> _Extracted data_:
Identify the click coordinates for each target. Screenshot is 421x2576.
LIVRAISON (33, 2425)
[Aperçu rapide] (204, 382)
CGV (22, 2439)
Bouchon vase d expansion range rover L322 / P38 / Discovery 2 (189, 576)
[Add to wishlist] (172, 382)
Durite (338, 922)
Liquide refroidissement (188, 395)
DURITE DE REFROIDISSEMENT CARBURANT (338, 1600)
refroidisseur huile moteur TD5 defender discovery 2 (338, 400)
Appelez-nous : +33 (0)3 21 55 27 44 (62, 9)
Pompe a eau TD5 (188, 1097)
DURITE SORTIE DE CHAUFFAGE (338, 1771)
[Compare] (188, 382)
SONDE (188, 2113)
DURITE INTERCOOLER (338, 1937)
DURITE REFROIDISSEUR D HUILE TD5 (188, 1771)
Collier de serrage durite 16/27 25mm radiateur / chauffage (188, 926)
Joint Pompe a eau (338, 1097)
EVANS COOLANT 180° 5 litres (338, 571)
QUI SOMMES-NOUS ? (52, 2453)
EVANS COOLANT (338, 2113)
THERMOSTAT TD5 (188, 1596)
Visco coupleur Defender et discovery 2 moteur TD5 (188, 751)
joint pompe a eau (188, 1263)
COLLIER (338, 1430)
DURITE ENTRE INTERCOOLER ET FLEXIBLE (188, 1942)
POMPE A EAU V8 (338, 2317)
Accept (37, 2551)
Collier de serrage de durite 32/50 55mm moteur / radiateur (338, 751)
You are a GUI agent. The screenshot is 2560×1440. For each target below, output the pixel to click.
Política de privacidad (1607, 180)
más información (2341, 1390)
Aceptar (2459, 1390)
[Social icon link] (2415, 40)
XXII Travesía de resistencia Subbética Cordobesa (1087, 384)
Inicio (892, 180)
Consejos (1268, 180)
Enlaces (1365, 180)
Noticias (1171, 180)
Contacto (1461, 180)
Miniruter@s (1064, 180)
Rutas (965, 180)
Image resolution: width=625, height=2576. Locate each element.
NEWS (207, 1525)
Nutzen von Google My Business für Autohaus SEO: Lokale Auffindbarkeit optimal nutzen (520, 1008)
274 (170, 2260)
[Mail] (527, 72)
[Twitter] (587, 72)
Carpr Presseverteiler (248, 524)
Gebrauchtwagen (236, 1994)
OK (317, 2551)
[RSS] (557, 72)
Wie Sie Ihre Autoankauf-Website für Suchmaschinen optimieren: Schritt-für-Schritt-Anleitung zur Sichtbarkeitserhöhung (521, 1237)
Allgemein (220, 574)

> _What is required_:
Among the entries, copy every line containing the word "radiateur".

> _Completed exercise_:
Collier de serrage durite 16/27 25mm radiateur / chauffage (188, 926)
Collier de serrage de durite 32/50 55mm moteur / radiateur (338, 751)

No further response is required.